- O secretário de Estado dos EUA, Marco Rubio, indicou que a Gronelândia é “por agora” parte da Dinamarca, durante uma audição na Câmara dos Representantes.
- Rubio disse que os EUA estão em negociações com a Gronelândia e a Dinamarca sobre uso da ilha para defesa coletiva, afirmando que é essencial para a defesa contra mísseis.
- O debate sobre a aquisição da Gronelândia ganhou impulso após o ex-presidente Donald Trump defender, em Davos, que Washington precisa do território para reforçar a defesa nacional.
- Atualmente, os EUA operam apenas a Base Espacial de Pituffik, a maior instalação norte-americana na Gronelândia, usada para alerta de lançamentos, defesa antimíssil e vigilância espacial.

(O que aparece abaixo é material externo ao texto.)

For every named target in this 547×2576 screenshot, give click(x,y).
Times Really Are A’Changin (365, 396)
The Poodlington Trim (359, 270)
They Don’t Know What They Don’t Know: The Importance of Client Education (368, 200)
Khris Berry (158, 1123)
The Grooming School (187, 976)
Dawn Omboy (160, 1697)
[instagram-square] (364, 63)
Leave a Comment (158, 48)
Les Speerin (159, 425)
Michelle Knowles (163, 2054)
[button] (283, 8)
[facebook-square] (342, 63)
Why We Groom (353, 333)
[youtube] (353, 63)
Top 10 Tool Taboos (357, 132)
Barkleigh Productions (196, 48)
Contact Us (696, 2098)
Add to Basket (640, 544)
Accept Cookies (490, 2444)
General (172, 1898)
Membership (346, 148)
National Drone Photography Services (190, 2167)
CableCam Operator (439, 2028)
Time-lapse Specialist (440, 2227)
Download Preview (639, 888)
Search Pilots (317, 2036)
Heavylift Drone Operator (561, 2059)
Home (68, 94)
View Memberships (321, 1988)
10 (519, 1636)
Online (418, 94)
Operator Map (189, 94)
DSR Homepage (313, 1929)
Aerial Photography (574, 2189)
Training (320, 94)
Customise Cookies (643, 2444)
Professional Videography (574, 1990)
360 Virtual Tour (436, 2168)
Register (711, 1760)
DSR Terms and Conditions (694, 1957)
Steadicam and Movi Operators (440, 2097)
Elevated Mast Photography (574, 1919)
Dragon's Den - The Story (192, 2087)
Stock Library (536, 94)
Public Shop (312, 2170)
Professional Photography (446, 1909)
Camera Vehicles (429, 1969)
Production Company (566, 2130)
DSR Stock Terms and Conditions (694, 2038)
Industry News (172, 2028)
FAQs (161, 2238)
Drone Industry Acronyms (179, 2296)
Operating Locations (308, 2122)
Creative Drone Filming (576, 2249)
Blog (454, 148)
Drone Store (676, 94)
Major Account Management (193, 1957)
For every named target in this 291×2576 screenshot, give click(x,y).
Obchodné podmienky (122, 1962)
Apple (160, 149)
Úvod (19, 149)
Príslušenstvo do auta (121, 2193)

- Em janeiro, líderes de cinco partidos do parlamento groenlandês deixaram claro que não querem ser nem norte-americanos nem dinamarqueses — querem ser groenlandeses — e reiteraram a posição de Copenhaga e Washington.
O secretário de Estado dos EUA, Marco Rubio, afirmou que a Gronelândia é, por agora, parte da Dinamarca. A justificação surgiu durante uma audição na Comissão de Negócios Estrangeiros da Câmara dos Representantes, em resposta a uma pergunta sobre a soberania do território.
As declarações reabrem o debate sobre a possível aquisição da Gronelândia pelos EUA. O tema ganhou força após o retorno de Donald Trump à Casa Branca, com o ex-presidente a defender a necessidade de reforçar a defesa nacional por meio do controlo estratégico da ilha.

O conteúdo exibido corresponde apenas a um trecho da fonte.